Tuesday, August 22

my five cents on abortion

One of the most pithy summaries I've read of the debate over abortion was in the June 25, 2006 New Yorker article "Reversing Roe," by Cynthia Gorney. (It's not online, unfortunately.) She covers the internal debate in South Dakota, which recently passed an intentionally unconstitutional bill that bans all abortions, except in the case of preventing the woman's immenent death. This bill "distills the anti-abortion positions to its simplest, most logically coherent essence," Gorney writes.

This is because "the only form of abortion law that makes real internal sense, for a dedicated right-to-lifer, is one with no exceptions categories at all." (Exceptions categories, she explains, started during the decade before Roe v. Wade, when many states started loosening anti-abortion laws by allowing women to get abortions in certain circumstances, beyond saving the woman's life. These categories allowed abortion for rape or incest, deformed fetuses, or the woman's physical or mental health.)

Gorney continues:
If the premise [that a fetus is a full human being] is to remain intact, a person who professes to be pro-life but insists on a rape-and-incest exception (which covers most pro-life politicians in this country, including President Bush) is saying one of two things: either it is justifiable to kill children in some circumstances, or what grows in a woman's uterus is a child if the woman had sex voluntarily but not if she was forced into it.

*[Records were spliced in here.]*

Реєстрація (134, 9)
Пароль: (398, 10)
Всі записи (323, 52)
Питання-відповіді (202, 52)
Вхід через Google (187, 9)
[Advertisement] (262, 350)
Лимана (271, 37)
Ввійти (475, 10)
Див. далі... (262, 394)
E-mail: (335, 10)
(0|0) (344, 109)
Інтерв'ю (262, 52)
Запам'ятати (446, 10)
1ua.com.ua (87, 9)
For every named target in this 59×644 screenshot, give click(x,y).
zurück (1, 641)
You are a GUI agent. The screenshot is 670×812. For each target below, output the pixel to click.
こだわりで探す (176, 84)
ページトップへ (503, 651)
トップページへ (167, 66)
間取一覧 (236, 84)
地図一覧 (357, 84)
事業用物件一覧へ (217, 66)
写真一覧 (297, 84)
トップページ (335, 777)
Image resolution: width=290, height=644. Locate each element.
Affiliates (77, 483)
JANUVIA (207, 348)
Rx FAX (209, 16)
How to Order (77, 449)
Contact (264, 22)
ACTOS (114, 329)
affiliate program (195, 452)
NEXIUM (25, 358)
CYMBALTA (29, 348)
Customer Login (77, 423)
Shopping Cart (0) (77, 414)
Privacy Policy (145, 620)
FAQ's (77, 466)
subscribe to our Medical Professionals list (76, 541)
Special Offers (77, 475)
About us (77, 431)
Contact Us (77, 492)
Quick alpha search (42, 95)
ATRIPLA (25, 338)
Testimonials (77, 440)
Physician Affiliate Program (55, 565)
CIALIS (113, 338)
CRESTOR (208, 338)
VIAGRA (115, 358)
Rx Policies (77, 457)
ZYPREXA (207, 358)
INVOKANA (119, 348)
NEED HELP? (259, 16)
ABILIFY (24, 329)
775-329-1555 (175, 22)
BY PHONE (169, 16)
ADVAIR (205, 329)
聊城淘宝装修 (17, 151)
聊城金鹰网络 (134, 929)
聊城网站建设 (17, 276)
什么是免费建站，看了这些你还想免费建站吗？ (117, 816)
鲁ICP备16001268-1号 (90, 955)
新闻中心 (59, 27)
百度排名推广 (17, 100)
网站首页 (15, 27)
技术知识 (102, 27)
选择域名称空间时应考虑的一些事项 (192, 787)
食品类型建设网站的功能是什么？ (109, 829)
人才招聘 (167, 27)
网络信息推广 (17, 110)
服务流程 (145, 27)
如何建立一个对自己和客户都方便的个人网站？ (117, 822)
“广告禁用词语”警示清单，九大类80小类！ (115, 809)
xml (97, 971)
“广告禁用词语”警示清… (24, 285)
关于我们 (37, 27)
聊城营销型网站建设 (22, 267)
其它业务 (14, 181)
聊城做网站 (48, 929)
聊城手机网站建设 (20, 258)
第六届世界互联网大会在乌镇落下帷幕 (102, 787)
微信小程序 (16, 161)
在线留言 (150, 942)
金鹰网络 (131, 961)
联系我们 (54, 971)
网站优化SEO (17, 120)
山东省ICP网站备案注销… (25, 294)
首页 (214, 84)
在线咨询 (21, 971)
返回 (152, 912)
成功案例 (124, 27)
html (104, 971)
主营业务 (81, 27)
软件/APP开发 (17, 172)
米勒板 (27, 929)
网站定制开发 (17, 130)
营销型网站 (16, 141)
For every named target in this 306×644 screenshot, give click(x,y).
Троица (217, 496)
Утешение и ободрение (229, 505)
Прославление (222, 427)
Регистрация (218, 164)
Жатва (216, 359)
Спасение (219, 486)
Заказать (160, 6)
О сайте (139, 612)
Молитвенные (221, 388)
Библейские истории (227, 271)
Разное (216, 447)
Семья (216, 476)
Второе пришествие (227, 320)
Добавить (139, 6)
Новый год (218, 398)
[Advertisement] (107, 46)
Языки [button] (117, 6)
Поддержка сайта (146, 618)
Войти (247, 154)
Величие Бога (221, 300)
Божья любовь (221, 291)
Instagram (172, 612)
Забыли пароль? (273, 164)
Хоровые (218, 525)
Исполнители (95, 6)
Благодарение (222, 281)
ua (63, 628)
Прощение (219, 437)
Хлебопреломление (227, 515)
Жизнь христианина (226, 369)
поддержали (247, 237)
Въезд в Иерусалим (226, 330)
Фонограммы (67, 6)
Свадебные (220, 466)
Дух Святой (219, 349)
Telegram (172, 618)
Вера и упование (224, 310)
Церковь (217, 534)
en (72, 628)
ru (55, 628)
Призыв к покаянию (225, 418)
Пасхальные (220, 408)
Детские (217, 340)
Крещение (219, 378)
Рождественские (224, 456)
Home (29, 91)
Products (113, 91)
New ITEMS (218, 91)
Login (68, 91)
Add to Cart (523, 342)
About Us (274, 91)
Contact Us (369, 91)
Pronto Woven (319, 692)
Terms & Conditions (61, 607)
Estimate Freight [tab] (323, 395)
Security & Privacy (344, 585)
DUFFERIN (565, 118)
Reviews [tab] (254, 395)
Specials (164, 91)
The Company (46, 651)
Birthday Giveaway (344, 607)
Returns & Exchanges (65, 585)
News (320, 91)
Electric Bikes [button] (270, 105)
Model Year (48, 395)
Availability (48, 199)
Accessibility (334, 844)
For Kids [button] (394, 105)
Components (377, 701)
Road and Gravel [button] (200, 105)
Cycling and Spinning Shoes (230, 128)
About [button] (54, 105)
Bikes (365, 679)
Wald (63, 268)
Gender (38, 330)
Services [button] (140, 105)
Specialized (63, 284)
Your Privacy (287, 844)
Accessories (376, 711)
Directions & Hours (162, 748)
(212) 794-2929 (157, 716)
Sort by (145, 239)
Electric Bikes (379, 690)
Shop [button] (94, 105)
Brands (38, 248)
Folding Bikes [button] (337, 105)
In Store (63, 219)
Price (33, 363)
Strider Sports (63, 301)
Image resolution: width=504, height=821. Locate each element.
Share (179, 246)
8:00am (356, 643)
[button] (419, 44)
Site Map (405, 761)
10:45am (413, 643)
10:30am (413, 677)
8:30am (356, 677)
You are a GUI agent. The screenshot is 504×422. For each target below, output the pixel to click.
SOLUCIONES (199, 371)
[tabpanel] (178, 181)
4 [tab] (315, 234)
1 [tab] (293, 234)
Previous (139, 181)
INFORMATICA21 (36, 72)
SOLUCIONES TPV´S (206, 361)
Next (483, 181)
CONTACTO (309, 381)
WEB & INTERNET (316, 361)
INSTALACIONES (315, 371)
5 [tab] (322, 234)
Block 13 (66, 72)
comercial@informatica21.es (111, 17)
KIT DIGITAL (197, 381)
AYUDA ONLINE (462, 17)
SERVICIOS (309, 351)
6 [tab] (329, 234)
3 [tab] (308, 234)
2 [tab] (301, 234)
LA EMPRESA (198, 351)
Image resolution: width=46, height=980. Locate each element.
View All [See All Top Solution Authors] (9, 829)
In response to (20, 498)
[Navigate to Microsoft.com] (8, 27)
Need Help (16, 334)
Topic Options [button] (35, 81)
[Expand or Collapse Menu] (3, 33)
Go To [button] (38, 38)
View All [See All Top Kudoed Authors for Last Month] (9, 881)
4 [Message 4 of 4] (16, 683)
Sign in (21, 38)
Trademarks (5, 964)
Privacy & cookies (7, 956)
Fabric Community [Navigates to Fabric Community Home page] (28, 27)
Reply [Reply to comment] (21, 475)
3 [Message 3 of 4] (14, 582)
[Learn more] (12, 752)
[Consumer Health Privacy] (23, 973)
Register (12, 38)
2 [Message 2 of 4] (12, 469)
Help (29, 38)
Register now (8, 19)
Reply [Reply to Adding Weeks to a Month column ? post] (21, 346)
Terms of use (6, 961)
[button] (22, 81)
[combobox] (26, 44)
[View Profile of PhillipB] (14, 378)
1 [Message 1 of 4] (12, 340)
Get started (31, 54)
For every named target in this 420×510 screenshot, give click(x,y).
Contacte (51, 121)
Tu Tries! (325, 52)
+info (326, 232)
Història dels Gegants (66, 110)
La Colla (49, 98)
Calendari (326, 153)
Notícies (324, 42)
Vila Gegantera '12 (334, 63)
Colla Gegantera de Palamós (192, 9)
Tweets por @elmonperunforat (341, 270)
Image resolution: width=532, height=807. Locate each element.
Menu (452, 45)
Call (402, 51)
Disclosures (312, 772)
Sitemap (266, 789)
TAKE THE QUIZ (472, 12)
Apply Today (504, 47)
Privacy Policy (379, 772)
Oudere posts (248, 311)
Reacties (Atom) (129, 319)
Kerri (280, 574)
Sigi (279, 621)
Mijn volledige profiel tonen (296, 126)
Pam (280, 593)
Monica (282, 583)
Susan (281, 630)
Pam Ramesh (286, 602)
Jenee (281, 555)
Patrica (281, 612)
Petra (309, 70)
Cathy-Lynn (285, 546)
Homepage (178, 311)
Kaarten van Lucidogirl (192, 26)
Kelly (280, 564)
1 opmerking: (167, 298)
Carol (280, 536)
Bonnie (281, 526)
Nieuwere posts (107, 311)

Neither of those options is plausible, under most people's sense of logic and morality.... So here's the dilemma [for pro-life activists]: how prudent is it to push people who might otherwise be your allies—who might be at least partially helpful to your cause—to examine the inconsistency of their own position? You might win them over to the true-believer ranks: it's a child, so the law can't permit killing it unless that's the unfortunate consequence of trying to save its mother's life. Or you might alienate them so thoroughly that they end up in the enemy camp: abortion has to be legal at least for rape and incest, which means that it isn't a child, which means the foundational premise is wrong, which means abortion is not child-killing after all but, rather, a morally complex act that requires society to weigh one thing against another—the severity of the pregnant woman's distress, for exampe, versus developing human life. That is exactly the kind of weighing Justice Harry Blackmun engaged in when he wrote the majority opinion in Roe v. Wade.
Now I suppose pro-life activists could say that this portrayal of abortion as a "morally complex act" involves no principled stand. But that's the problem with overly rigid stances: they rarely fit the world, so we can either try to wrap our minds and morals around the world as it is, or we can struggle to squeeze the world into a tight box.